New home builds are down in Tucson and potential buyers, spooked by rising interest rates, are holding onto their existing homes.
Both of these factors are adding to the lack of available homes for sale and the biggest toll is being felt by renters.
Whether by necessity, because they can’t afford to buy a house, or lifestyle choice, higher rents have taken a toll.
While the upward spiral of rental prices in the Tucson market has slowed a bit, rents are still up to 50% higher than in 2021 and there’s no indication they will decrease significantly.
Earlier this year, homebuilders were starting homes before they were purchased because demand was so high, but that strategy has “vanished” said Jim Daniel, a local housing analyst with R.L. Brown Reports.
In September, there were 215 permits pulled for new homes — more than 52% less than September 2021 when homebuilders pulled 455 permits.
Daniel said it is a reflection of rising interest rates, which last week topped 7%, and the government’s “well-publicized desire to slow down the economy deemed overheated.”
“The impressive performance of the Tucson economy and the job and population growth in the face of the outflow of populations and industry from California and elsewhere cannot overcome these headwinds, and Tucson, along with Phoenix and many other housing hotspots of just yesterday are feeling the pressure that results from the dramatic change of just the last few months,” Daniel said.
Home prices haven’t exactly tumbled.
The average new home is now more than $470,000 and a resale home’s average price is more than $372,000.
Daniel is optimistic that the homebuilding pause in the Tucson market is temporary.
“Tucson homebuilders have turned to mortgage interest rate buydowns, coupled with incentives for both buyers and for agents, as their counter-strategy to both higher mortgage rates and decreased demand frenzy and the sudden availability of inventory due to cancellations,” he said. “Obviously, this is a more logical counter-strategy than base price cuts that can create turmoil among those remaining unclosed homebuyers.”
Demand for rentals
In September, the median asking rent in the Tucson market was $1,950 — relatively flat month over month but nearly 50% higher than September 2021, according to rental platform Dwellsy.

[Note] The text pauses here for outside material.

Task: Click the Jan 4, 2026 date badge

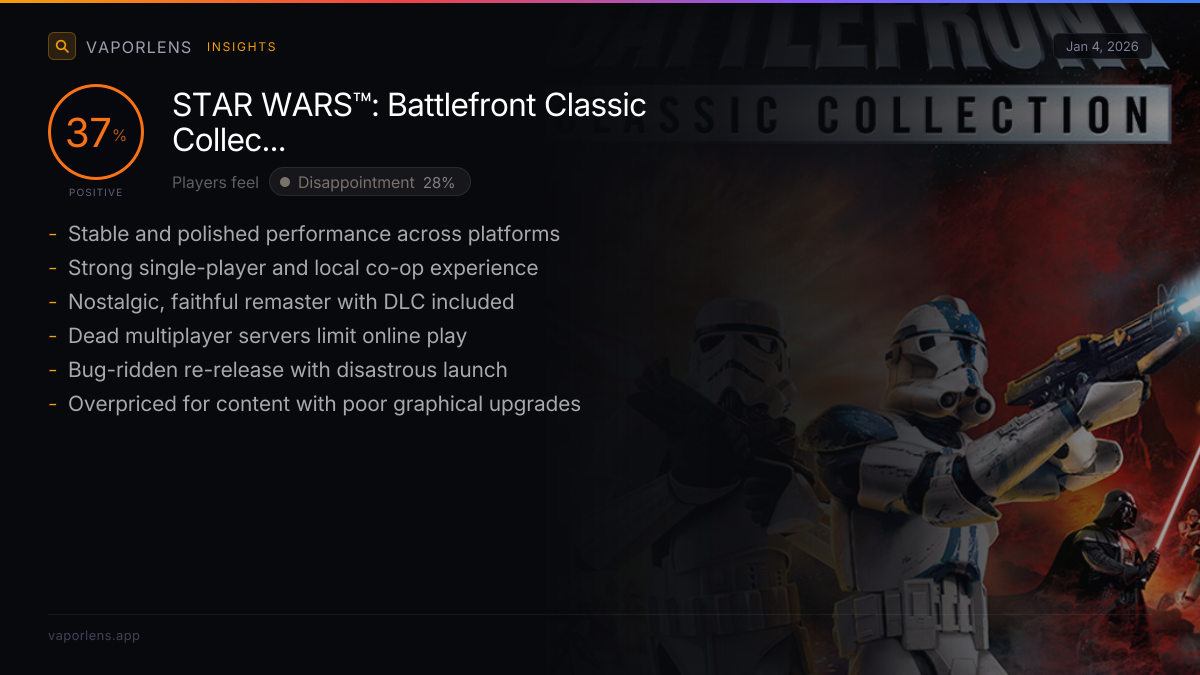Action: point(1102,47)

Renters by choice are typically looking for a single family home to rent with a yard for pets.
This lifestyle preference has fueled explosive growth of communities known as build to rent — gated single family home developments that are only for renters.

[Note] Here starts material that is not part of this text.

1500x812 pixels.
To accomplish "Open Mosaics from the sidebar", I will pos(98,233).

In Tucson, there are more than a dozen such projects both complete and under construction with thousands of homes.
There is still demand for existing homes for rent in regular neighborhoods, but a lack of supply.
Nearly half of homeowners are considered equity rich, meaning that the combined estimated amount of loan balances secured by those properties was no more than 50% of their estimated market values, according to real estate data curator Attom.

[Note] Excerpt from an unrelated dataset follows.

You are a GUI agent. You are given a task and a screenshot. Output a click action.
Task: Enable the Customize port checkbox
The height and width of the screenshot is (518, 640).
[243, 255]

Some homeowners have tapped into that equity to expand their home or buy a new home, but keep the old home as a rental investment.
Both of those scenarios are keeping existing homes off the market.
That is reflected in the demand for apartments, another source of housing that is in short supply.
New complexes are filling up as soon as they open for lease and there are currently only four complexes under construction with 50 or more units, the ABI Multifamily third quarter report shows. They are:
120-unit Gateway, 338 W. Drachman St.
107-unit Rio Mercado, 5489 S. Park Ave.
300-unit The Place at Silverbell Gateway, 7430 N. Silverbell Road
312-unit Encantada Saguaro National, 5750 S. Houghton Road
Another dozen complexes are proposed and in varying stages of permitting and zoning approval from local jurisdictions.
The lack of housing, while it sounds glum, is an indication that the local housing market will remain healthy, Daniel believes.
“There has not been a collapse in new-home closing activity,” he said, noting there were 2,690 new home closings for the year through September, versus 2,538 for the same time period last year.
“The continued relative shortage of housing could well support sustained new-home closing activity,” Daniel said. “So much for the doom and gloom ... and if we assume that once the current spec permit overhang is completed and sold, builders will increase their permit activity to match the demand, we might assume that the demand for housing fostered by the economic and population growth of this marketplace will continue to propel the Tucson housing market at a reasonably robust and a sustainable level even at mortgage rates at more ‘normal’ levels.”